No, Debussy is the composer of the Belle époque, the “beautiful era”; his music is full of impressions, of psychology, like Proust's books and Bergson's philosophy, or Mallarmé's poetry.
In this sense, Debussy is a “modernist”. He produces the music asked by impressionism and symbolism. He doesn't have the romanticist content of Nerval, Baudelaire, Verlaine or Rimbaud; he only takes the modernist aspect of them, rejecting the revolutionary aspect of it.
Debussy's music prefigures Disney's movies music; it is empty of any epic dimension. It is just soft, mysterious, without melody, just smooth like a bourgeois dance and the bourgeois feeling of “liberty” that goes with it.
Debussy's music is so like the poetry of his friend Mallarmé: sensorial without any serious construction, without goal. It is art for art, with dissonance used to strength the individual sensitive aspect.
In this sense, Debussy is modern, and that is why the bourgeoisie all over the world considers him as a great composer, that opened the door for modern music and jazz (in its bourgeois dimension).
And it is logic that Debussy was more and more oriented in Baroque music. If we give a historical look to the history of any decadent class, we always find the “grotesque” and disharmony, the lack of soul.
This accusation is the most important one: Debussy lacks of soul, he calls the listener to individualist pleasure. Not that feelings can not be personal – but these feelings have necessarily an universal dimension: love, compassion, symbiosis.
But Debussy doesn't call to this, he calls to a passive individual attitude, like Proust's literature, like Mallarmé's poetry, like Bergson's philosophy.
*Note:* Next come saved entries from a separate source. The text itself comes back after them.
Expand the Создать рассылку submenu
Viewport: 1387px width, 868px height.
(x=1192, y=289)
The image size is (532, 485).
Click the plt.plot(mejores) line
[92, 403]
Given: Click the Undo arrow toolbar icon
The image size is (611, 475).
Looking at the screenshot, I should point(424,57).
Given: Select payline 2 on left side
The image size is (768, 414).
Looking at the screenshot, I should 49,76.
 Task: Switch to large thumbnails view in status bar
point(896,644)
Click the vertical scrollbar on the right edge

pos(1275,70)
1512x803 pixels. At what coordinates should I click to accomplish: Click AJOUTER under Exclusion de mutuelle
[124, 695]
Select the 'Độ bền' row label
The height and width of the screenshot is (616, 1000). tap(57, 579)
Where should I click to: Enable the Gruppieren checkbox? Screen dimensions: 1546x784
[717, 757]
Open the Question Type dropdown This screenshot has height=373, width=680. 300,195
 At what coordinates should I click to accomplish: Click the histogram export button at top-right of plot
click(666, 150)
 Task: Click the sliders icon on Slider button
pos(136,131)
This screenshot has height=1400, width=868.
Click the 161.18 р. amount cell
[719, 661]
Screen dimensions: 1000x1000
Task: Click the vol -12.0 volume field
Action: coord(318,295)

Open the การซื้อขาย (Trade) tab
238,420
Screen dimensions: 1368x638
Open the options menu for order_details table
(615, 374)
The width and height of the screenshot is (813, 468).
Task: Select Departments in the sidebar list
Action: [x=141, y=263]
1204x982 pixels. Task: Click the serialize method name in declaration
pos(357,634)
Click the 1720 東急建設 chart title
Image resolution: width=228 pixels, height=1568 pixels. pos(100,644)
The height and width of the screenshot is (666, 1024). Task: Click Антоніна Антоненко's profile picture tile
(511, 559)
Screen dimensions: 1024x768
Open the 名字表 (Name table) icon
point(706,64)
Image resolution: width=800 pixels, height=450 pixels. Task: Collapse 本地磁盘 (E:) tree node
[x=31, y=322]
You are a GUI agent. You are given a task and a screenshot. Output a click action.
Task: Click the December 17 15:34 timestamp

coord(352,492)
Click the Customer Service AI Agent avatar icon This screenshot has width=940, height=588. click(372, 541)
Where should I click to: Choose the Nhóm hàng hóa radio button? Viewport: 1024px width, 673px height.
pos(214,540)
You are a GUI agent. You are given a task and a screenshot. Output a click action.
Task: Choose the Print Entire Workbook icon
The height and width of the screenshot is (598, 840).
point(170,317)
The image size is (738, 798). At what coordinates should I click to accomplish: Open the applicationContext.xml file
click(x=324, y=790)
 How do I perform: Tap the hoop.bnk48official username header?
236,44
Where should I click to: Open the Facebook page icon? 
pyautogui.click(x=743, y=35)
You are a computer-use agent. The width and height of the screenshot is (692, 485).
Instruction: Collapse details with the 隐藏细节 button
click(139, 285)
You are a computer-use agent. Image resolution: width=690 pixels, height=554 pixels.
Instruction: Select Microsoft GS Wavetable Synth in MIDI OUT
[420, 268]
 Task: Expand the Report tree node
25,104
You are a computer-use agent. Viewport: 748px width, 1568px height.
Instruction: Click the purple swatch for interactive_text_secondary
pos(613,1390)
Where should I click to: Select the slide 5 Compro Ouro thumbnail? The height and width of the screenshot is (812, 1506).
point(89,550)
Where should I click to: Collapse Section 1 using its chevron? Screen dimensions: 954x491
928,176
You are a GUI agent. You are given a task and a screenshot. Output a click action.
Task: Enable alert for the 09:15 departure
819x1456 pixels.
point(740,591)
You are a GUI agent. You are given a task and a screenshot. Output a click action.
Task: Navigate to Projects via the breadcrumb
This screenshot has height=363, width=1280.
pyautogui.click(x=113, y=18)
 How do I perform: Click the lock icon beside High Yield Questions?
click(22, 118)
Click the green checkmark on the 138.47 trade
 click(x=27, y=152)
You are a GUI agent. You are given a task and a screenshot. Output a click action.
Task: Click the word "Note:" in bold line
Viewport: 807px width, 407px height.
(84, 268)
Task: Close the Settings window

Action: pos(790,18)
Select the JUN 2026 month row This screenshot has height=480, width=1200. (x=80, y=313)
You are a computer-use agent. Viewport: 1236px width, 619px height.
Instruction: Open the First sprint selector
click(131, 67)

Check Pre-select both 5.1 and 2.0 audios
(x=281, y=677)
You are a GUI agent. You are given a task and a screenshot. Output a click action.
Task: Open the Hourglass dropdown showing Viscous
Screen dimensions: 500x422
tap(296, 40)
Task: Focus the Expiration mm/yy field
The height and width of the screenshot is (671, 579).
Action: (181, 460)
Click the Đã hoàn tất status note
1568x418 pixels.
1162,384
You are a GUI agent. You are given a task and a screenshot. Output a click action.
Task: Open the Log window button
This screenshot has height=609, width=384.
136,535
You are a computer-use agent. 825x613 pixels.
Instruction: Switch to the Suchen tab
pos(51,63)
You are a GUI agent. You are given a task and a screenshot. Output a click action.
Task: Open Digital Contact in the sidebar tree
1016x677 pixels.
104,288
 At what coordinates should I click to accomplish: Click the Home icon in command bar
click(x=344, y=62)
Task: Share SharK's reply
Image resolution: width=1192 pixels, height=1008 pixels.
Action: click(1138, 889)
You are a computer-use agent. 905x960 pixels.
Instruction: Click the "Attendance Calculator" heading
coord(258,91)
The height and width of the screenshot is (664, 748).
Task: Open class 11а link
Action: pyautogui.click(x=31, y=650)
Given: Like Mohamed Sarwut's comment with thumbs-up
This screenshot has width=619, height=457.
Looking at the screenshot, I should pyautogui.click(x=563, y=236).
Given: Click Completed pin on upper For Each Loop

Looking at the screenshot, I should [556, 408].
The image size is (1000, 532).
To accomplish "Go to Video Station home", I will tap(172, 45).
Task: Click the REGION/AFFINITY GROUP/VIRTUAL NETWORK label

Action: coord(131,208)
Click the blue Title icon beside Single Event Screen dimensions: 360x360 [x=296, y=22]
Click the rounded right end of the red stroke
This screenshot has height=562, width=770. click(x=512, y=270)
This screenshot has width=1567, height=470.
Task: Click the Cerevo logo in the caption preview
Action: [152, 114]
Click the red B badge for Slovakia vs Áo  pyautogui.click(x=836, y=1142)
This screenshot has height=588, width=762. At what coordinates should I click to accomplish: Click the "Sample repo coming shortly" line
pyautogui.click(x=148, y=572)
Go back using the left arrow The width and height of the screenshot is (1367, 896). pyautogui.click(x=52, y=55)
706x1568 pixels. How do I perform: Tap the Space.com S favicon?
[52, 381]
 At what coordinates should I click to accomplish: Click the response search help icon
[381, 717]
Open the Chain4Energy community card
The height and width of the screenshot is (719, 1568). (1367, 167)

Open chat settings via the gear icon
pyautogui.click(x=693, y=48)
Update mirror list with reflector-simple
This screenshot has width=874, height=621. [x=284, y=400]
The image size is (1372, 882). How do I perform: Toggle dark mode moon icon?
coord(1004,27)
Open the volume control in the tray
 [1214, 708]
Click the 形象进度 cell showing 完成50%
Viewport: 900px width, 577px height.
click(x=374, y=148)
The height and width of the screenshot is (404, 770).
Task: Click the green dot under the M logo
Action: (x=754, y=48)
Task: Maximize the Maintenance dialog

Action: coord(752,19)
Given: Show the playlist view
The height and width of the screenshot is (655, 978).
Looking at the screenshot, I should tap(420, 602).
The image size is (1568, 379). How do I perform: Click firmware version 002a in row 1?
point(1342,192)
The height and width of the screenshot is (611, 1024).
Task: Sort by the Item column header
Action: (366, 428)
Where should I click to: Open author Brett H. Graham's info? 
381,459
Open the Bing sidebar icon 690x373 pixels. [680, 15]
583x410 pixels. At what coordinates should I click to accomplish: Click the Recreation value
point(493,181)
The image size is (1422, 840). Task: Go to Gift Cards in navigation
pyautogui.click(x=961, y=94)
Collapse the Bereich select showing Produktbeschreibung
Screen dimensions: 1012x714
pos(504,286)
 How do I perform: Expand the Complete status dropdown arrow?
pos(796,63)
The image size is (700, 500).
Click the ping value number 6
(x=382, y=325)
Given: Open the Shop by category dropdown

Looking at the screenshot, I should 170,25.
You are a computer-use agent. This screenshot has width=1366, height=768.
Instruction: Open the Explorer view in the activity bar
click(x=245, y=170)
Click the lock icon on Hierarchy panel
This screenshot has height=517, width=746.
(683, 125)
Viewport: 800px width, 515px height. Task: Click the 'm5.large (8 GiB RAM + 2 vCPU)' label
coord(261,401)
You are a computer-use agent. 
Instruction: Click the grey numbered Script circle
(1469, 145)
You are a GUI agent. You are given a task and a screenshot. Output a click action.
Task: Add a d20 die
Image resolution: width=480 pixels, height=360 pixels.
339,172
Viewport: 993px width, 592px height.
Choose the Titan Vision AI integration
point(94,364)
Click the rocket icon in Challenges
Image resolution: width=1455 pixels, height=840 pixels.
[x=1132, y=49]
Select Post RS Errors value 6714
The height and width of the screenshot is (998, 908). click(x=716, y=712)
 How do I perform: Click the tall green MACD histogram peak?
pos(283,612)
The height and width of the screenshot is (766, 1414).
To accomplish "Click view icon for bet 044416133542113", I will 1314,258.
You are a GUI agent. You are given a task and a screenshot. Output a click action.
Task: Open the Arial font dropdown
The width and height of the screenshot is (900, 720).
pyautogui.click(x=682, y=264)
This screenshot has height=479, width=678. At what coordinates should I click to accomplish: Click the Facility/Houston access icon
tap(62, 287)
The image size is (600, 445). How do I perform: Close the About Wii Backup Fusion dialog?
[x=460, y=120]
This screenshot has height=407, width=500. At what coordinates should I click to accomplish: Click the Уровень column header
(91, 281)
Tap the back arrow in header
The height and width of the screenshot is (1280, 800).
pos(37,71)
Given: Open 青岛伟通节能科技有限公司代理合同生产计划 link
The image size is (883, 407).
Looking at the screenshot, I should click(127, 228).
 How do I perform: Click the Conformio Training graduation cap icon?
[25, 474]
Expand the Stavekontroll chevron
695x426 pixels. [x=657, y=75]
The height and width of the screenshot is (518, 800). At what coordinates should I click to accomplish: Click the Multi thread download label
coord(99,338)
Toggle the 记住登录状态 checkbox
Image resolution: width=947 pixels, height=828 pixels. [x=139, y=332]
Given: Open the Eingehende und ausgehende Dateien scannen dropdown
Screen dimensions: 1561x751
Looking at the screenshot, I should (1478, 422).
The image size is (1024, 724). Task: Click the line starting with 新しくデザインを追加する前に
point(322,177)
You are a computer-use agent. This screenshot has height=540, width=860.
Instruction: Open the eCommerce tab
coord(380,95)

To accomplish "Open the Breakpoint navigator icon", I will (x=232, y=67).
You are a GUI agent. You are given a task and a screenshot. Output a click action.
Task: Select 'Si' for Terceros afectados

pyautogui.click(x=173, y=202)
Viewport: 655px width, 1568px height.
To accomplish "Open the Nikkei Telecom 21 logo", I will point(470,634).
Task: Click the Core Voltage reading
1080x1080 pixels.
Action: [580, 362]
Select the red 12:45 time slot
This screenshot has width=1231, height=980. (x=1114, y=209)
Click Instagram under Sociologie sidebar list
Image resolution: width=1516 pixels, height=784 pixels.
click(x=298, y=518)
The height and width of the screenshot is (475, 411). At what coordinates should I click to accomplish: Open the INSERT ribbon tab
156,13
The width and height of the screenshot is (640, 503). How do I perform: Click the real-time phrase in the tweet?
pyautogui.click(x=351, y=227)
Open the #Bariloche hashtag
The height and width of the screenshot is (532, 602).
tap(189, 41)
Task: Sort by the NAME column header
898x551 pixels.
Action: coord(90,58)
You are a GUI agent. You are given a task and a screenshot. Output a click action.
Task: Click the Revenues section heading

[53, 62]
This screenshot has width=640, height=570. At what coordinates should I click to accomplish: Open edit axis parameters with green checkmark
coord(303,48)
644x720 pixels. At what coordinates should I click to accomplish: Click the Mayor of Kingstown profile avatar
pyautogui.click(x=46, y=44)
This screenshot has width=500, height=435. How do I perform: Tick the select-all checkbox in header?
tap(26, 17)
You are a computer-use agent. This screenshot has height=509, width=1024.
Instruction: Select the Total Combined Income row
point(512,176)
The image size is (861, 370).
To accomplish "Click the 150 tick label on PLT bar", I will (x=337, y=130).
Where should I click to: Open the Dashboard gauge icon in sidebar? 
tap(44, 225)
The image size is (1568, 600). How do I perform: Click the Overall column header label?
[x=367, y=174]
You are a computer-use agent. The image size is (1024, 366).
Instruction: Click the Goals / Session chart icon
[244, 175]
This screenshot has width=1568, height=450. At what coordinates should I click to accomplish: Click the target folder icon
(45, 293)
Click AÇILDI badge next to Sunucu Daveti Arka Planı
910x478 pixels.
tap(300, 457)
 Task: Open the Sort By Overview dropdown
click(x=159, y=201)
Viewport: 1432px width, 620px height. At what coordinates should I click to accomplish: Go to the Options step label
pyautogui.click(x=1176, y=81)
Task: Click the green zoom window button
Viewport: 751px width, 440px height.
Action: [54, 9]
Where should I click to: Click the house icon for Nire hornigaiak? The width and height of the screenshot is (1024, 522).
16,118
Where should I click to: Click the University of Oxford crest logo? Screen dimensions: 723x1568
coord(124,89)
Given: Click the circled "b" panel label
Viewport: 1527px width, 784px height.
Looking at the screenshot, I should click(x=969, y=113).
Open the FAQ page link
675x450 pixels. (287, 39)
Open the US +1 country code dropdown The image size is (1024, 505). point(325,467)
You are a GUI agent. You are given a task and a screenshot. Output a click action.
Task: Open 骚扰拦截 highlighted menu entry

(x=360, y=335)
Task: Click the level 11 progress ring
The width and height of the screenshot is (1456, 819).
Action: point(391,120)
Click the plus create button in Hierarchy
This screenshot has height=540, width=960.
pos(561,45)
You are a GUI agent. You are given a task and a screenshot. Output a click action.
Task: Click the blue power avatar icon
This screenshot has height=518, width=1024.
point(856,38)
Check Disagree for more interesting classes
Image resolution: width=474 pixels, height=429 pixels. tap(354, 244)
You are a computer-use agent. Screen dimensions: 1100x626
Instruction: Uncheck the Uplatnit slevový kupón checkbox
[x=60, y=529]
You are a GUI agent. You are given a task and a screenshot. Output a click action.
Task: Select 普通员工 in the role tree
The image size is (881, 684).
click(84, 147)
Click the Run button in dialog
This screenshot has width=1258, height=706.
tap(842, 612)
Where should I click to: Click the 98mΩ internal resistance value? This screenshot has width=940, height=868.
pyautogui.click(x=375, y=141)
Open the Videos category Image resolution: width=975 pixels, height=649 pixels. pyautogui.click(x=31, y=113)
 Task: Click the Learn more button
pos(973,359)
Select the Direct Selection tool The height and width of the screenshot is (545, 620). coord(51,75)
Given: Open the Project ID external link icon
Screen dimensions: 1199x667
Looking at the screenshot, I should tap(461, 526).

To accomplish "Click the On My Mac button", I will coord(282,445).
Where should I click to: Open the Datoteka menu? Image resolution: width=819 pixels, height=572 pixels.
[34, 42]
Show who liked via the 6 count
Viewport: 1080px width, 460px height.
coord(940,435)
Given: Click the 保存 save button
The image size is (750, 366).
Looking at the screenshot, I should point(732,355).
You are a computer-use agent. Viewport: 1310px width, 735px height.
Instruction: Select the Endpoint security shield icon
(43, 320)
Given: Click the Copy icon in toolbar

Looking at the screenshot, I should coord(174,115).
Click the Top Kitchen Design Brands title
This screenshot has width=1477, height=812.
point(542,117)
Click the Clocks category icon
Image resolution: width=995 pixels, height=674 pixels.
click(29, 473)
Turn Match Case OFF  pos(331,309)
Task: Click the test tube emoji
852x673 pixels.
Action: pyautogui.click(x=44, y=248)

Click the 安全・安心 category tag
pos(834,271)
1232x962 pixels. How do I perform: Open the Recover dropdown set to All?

Debussy was very aware of this anti-epic aspect; here is what he says about his opera, Pelléas et Mélisande (1902):
“I wanted the action to never stop, that it was continuous, uninterrupted. The melody is anti-lyrcal. It is powerless to translate the mobility of souls and life.
I never consented to my music to rush or to delay, due to the technical requirements, the movement of feelings and passions of my characters. It disappears as soon as she should leave them complete freedom of their gestures, their cries, their joy and their pain.”
This is an outspoken bourgeois individualism, the negation of the synthesis, the negation of opera as “gesamtkunstwerk”, total artwork, that romanticism tried to find (in opera) at the time where it was the banner against feudal formalism.
This is why Debussy could say something as ridiculous as :
“See the sun rise is more useful than listening to the Pastoral Symphony.”
Opposing a masterwork of Beethoven to nature is non-sense, but a non-sense that is logical: Debussy want a “personal” view of sunrise, which he opposes to the principle of symphony, of movement.
Debussy thinks of watching the “sunrise” as merely passive, based on individualism; he rejects the universal aspect of it, that romanticism nearly understood.
Debussy is against movement and universalism; he is a bourgeois esthete in the spirit of the Belle époque, just before the first imperialist war (Debussy was born in 1862 and died in 1918). At the end of his life, he demanded that appends to its name the words “French musician”.
With Debussy, 150 years ago, the bourgeoisie found his reactionary agent in music, which favored the disappearing of melody and subject, the use of music as simple background to produce individual colored moods.